## START Source data

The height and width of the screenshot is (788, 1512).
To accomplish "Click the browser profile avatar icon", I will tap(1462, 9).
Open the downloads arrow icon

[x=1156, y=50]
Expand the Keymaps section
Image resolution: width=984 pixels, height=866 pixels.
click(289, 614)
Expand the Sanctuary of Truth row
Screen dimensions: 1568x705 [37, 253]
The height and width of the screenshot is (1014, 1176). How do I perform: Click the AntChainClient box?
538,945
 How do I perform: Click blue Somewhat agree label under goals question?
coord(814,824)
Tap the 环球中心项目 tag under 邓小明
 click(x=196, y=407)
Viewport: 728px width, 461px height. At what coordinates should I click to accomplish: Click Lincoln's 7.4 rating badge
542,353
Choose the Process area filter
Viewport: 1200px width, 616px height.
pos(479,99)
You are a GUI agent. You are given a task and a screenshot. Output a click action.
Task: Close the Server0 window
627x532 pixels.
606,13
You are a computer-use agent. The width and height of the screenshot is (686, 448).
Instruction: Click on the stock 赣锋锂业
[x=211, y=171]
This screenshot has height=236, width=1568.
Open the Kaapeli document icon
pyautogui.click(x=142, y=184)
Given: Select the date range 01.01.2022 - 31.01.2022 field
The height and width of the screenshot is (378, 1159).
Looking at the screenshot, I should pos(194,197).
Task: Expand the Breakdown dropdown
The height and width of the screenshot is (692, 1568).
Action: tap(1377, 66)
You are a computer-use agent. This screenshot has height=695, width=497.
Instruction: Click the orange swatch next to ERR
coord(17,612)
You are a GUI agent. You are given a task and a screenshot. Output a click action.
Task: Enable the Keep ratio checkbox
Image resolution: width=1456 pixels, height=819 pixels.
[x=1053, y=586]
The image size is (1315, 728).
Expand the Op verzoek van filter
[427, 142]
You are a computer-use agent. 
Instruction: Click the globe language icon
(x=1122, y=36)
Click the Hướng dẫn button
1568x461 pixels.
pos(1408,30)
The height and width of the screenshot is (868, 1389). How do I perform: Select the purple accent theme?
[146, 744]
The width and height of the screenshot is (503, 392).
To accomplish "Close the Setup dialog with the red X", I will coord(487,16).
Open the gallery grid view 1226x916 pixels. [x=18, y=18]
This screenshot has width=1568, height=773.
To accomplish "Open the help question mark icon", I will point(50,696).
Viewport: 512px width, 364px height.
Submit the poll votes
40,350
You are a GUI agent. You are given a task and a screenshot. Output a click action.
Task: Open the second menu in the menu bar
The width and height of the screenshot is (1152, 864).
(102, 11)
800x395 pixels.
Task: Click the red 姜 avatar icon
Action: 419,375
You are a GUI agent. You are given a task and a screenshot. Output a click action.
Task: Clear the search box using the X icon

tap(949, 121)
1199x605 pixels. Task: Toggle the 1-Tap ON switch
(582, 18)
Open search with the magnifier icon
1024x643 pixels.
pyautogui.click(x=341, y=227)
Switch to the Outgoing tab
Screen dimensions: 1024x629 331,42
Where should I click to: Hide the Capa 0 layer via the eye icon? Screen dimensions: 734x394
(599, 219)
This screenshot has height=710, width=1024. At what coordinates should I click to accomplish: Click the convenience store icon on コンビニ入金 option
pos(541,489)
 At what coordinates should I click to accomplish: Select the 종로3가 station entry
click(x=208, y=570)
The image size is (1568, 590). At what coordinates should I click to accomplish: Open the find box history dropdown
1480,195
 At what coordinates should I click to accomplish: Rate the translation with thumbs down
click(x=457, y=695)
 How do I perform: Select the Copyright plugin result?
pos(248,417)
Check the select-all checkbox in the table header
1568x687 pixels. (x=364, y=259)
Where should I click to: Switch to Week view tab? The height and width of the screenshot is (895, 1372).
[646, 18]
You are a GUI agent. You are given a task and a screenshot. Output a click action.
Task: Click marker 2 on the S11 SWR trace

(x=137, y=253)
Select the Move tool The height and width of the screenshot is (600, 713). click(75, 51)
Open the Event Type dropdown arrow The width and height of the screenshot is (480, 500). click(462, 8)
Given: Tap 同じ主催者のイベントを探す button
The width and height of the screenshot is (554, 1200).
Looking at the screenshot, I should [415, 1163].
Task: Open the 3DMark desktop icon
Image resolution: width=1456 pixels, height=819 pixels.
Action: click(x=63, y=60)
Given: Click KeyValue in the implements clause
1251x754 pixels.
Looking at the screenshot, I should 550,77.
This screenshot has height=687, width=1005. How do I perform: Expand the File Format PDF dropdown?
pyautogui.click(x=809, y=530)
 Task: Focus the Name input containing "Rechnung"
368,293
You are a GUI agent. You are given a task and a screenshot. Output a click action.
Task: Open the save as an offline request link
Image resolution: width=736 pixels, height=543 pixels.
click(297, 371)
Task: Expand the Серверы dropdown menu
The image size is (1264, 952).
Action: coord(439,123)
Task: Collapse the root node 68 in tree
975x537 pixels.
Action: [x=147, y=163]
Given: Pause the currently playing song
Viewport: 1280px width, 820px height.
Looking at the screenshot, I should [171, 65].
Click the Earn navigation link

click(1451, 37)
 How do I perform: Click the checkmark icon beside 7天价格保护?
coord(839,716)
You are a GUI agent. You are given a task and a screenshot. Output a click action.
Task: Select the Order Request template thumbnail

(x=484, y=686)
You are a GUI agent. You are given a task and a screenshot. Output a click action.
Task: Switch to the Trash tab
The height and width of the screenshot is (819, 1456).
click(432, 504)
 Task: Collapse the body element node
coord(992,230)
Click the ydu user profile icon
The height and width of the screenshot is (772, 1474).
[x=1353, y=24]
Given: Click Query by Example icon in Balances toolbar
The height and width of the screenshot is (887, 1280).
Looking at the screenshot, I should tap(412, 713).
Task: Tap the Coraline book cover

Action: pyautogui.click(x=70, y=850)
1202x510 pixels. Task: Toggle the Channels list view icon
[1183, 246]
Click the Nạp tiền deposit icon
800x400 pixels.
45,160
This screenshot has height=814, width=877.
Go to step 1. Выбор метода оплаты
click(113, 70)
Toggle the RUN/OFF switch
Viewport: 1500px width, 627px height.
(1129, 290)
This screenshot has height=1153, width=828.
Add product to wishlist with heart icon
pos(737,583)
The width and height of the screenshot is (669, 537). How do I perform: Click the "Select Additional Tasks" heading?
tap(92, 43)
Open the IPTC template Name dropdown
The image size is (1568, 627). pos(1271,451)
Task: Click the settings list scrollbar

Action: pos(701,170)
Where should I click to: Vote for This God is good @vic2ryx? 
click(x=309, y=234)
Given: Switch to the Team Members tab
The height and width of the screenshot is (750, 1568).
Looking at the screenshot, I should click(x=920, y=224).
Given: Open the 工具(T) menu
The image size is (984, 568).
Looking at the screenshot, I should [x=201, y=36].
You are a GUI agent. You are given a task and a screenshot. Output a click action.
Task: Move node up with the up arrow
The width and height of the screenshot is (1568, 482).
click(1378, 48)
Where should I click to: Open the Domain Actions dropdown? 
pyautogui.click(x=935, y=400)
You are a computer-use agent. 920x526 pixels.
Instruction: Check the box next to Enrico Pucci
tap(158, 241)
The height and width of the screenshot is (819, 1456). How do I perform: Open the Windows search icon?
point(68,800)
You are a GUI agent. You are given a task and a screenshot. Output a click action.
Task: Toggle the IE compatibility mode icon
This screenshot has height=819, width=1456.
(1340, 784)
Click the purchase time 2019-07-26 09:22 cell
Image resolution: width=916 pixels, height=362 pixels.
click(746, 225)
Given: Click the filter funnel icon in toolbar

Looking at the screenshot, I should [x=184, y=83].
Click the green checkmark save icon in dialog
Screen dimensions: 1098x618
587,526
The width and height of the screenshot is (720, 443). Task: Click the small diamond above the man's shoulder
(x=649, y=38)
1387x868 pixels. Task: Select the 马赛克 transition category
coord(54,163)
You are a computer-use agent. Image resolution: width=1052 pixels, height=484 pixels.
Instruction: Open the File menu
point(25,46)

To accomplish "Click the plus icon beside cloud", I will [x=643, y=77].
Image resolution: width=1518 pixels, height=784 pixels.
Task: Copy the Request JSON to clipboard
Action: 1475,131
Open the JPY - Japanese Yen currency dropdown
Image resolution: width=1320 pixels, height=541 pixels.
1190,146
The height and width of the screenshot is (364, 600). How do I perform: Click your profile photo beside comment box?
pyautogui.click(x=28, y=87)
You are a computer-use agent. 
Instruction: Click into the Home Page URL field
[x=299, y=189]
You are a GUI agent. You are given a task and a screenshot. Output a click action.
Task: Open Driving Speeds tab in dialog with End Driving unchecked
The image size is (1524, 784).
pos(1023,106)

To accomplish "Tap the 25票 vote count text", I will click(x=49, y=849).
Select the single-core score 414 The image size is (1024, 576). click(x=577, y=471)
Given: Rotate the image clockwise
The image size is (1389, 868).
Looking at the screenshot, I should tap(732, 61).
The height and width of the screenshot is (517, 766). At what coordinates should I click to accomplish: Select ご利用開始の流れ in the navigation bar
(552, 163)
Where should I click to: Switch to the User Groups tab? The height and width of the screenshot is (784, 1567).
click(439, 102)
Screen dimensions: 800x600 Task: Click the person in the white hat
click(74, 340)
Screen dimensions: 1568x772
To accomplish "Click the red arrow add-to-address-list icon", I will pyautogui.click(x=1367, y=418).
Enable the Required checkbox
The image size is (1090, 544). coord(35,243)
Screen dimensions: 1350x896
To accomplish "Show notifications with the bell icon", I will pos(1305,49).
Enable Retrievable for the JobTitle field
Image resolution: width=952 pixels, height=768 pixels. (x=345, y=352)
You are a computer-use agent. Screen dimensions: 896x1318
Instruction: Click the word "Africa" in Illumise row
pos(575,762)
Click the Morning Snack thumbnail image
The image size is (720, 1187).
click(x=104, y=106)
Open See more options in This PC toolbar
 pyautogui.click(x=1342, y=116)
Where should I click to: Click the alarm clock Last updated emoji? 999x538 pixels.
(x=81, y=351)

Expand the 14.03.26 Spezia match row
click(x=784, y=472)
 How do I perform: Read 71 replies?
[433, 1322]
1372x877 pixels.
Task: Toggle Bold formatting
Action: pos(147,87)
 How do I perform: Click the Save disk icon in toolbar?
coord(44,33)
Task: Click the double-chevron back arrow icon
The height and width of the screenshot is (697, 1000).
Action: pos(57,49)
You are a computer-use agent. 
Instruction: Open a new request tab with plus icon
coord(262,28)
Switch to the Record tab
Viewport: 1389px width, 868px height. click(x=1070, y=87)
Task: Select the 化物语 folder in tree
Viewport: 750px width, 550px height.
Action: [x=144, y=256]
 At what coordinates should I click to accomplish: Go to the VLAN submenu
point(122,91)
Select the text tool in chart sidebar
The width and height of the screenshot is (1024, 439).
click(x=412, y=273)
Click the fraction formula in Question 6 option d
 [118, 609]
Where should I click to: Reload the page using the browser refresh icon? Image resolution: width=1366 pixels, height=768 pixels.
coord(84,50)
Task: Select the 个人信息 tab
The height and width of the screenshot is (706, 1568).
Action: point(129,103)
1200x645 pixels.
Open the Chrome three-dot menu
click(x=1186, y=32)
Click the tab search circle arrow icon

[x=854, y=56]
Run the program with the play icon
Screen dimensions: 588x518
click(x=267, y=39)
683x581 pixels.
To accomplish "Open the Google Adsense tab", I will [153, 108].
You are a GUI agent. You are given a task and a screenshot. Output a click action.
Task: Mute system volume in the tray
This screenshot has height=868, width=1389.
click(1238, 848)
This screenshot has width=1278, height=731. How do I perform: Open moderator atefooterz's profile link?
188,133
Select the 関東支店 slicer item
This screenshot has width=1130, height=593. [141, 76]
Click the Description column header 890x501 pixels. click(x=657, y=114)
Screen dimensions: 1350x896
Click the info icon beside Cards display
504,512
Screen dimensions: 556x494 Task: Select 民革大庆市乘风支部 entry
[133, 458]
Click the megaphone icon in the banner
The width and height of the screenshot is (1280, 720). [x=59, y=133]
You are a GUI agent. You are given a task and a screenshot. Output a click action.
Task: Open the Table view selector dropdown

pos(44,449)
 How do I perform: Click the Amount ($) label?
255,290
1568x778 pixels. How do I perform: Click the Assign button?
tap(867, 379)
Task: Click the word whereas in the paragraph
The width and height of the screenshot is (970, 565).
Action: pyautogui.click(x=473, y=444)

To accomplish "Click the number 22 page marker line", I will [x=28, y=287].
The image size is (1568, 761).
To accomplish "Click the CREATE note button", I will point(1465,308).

## END Source data

Please lay out the data as a Markdown table with the columns Row and Line, starting at the first line of the data and ending at the line that contains "click(x=196, y=407)", both included. Number the rows and leave out blank lines.

| Row | Line |
|---|---|
| 1 | The height and width of the screenshot is (788, 1512). |
| 2 | To accomplish "Click the browser profile avatar icon", I will tap(1462, 9). |
| 3 | Open the downloads arrow icon |
| 4 | [x=1156, y=50] |
| 5 | Expand the Keymaps section |
| 6 | Image resolution: width=984 pixels, height=866 pixels. |
| 7 | click(289, 614) |
| 8 | Expand the Sanctuary of Truth row |
| 9 | Screen dimensions: 1568x705 [37, 253] |
| 10 | The height and width of the screenshot is (1014, 1176). How do I perform: Click the AntChainClient box? |
| 11 | 538,945 |
| 12 |  How do I perform: Click blue Somewhat agree label under goals question? |
| 13 | coord(814,824) |
| 14 | Tap the 环球中心项目 tag under 邓小明 |
| 15 |  click(x=196, y=407) |